» **WRITTEN EXERCISE 1**
Convert the rows of stored data entries below into a numbered list, dropping blank lines and leaving out the pictures.

» **TEXT SECTION**
-----

Once Transaction T commits on DataServer S, Process B that acquires a lock on ^x sees changes on DataServer S made by Process A during Transaction T. Any other process that sees changes on DataServer S made by Process B (while holding a lock on ^x) sees changes on DataServer S made by Process A (while executing Transaction T). Conversely, if Transaction T rolled back on DataServer S, a Process B that acquires a lock on ^x, sees none of the changes made by Process A on DataServer S.

Important:

See the Conflicting, Non-Locked Change Breaks Rollback limitation for more information.

ECP Rollback Only Guarantee

Process A on AppServer C makes changes on DataServer S that are part of a Transaction T, and DataServer S unilaterally rolls back those changes (which can happen in certain network outages or data server outages).

All subsequent network requests to DataServer S by Process A are rejected with <NETWORK> errors until Process A explicitly executes a TRollback command.

Additionally, if any process on AppServer C completes a network request to DataServer S between the rollback on DataServer S and the TCommit of Transaction T (AppServer C finds out about the rollback-only condition before the TCommit), Transaction T is guaranteed to roll back on all data servers that are part of Transaction T.

ECP Transaction Recovery Guarantee

An data server crashes in the middle of an application server transaction, restarts, and completes recovery within the application server recovery timeout interval.

The transaction can be completed normally without violating any of the described guarantees. The data server does not perform any data operations that violate the ordering constraints defined by lock semantics. The only exception is the $Increment function (see ECP and Clusters $Increment Limitation for more information). Any transactions that cannot be recovered are rolled back in a way that preserves lock semantics.

Important:

InterSystems IRIS expects but does not guarantee that in the absence of continuing faults (whether in the network, the data server, or the application server hardware or software), all or most of the transactions pending into a data server at the time of a data server outage are recovered.

ECP Lock Recovery Guarantee

DataServer S has an unplanned shutdown, restarts, and completes recovery within the recovery interval.

The ECP Lock Guarantee still applies as long as all the modified data is journaled. If data is not being journaled, updates made to the data server before the crash can disappear without notice to the application server. InterSystems IRIS no longer guarantees that a process that acquires the lock sees all the updates that were made earlier by other processes while holding the lock.

-----

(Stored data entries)
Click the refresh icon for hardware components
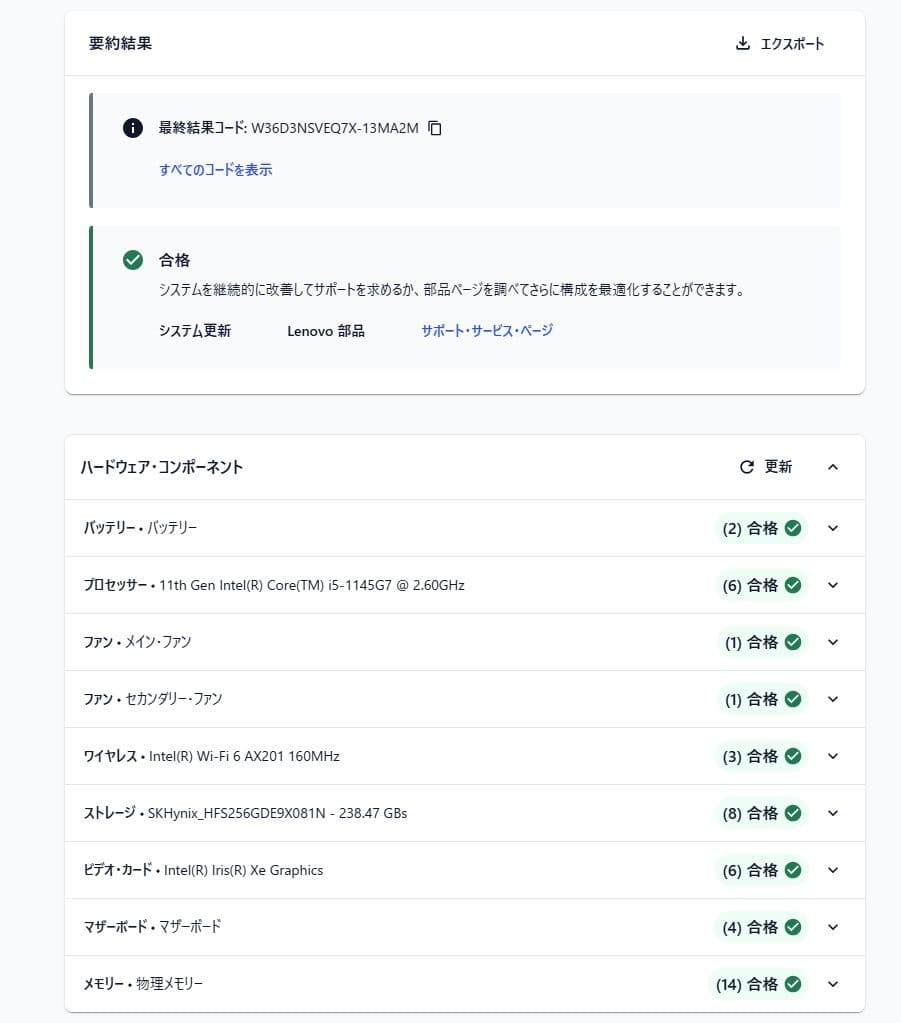901x1023 pixels. click(x=746, y=467)
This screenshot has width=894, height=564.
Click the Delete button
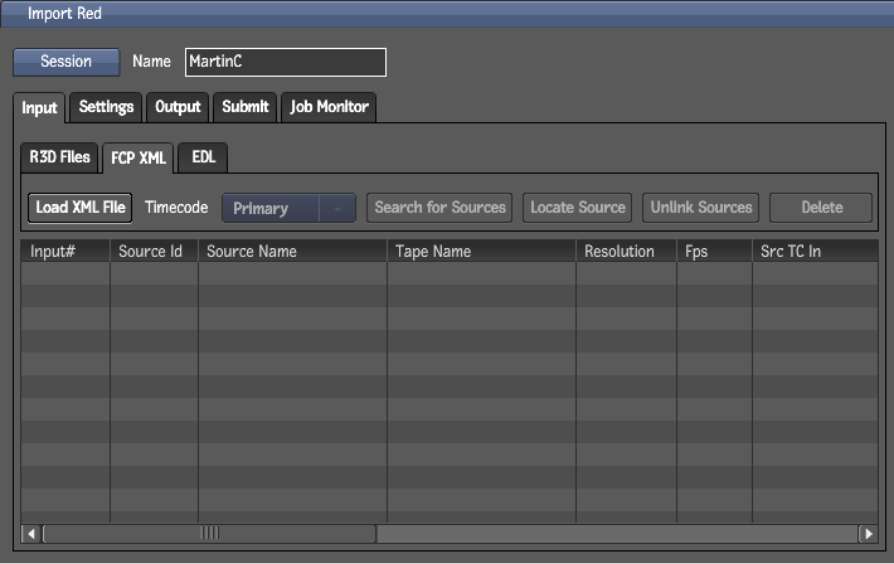[821, 208]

-----

» **WRITTEN EXERCISE 2**
In the text on ECP guarantees, once DataServer S unilaterally rolls back Process A's changes, how long are Process A's network requests to DataServer S rejected with <NETWORK> errors?

» **TASK SOLUTION 1**
1. Click the refresh icon for hardware components
2. 901x1023 pixels. click(x=746, y=467)
3. This screenshot has width=894, height=564.
4. Click the Delete button
5. [821, 208]

» **TASK SOLUTION 2**
Until Process A explicitly executes a TRollback command.